With the thumb held near the ear and the little finger pointed at the mouth, the gesture is commonly understood to mimic the handset of a traditional landline telephone, and depending on context can be understood to stand for "call me", "I'll call you", or "let's talk on the phone".

The Unicode 9.0 emoji 🤙 "Call me hand" can be interpreted as the shaka sign.

American tennis player Ben Shelton is known for commemorating his victories with this hand gesture.

===New Zealand===
In New Zealand, the shaka sign is a gang salute for the Mongrel Mob, but is not commonly used for this purpose. It can also serve as a greeting, meaning "Chur", which is a friendly gesture between friends, similar to in Hawaii where it is used in the same context.

===Austrian Leiwand===
A similar gesture was common among criminals in Vienna in 1935, accompanying the word of approval or appreciation "Leiwand".

==Usage examples==
Since 2015, fans of Brigham Young University (which has a satellite campus in Hawaii and is also known colloquially as "the Y") have started using the gesture, in deference to newly hired Kalani Sitake, BYU's Polynesian head football coach, and because of its similarity with the letter Y in the American manual alphabet in American Sign Language. It is also used as a nod of respect to Hamana Kalili, a native Hawaiian Latter-day Saint who, according to locals, is the founder of the popular sign.

* [ACTION ITEM A]:
Answer these questions from the shaka sign text, one answer per line, marked as the questions are.
(i) Which Unicode version brought in the "Call me hand" emoji?
(ii) Which gang uses the sign as a salute in New Zealand?
(iii) In what year was a similar gesture common among criminals in Vienna?
* [ACTION ITEM B]: List every person the shaka sign text names.
* [ACTION ITEM C]: Write out the passage of the shaka sign text that begins at the words "The Unicode 9.0" and stops after the words "this hand gesture.".

* [DATA FOR REVIEW]:
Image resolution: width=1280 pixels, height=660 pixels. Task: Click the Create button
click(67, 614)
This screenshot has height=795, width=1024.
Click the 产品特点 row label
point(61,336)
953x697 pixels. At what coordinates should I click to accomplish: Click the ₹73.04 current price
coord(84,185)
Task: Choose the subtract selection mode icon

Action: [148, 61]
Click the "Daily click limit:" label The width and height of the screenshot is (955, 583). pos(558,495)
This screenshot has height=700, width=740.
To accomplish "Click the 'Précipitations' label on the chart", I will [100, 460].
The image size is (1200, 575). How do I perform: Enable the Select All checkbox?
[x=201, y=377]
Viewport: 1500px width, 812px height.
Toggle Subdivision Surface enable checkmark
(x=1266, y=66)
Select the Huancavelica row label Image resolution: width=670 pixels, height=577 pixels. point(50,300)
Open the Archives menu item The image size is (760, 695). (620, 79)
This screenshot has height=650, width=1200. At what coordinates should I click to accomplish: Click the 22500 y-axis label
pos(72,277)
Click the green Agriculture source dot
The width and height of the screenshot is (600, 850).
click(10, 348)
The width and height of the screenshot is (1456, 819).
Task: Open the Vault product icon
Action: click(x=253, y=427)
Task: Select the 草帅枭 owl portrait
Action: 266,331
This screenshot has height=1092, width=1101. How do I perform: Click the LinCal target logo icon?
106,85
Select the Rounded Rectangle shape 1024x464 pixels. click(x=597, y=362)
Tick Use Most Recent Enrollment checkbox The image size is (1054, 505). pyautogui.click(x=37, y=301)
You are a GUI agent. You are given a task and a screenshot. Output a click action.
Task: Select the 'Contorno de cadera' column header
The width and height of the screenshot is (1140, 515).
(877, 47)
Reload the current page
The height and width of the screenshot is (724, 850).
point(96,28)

* [RESPONSE BOX A]:
(i) Unicode 9.0
(ii) The Mongrel Mob
(iii) 1935

* [RESPONSE BOX B]:
Ben Shelton
Kalani Sitake
Hamana Kalili

* [RESPONSE BOX C]:
The Unicode 9.0 emoji 🤙 "Call me hand" can be interpreted as the shaka sign.

American tennis player Ben Shelton is known for commemorating his victories with this hand gesture.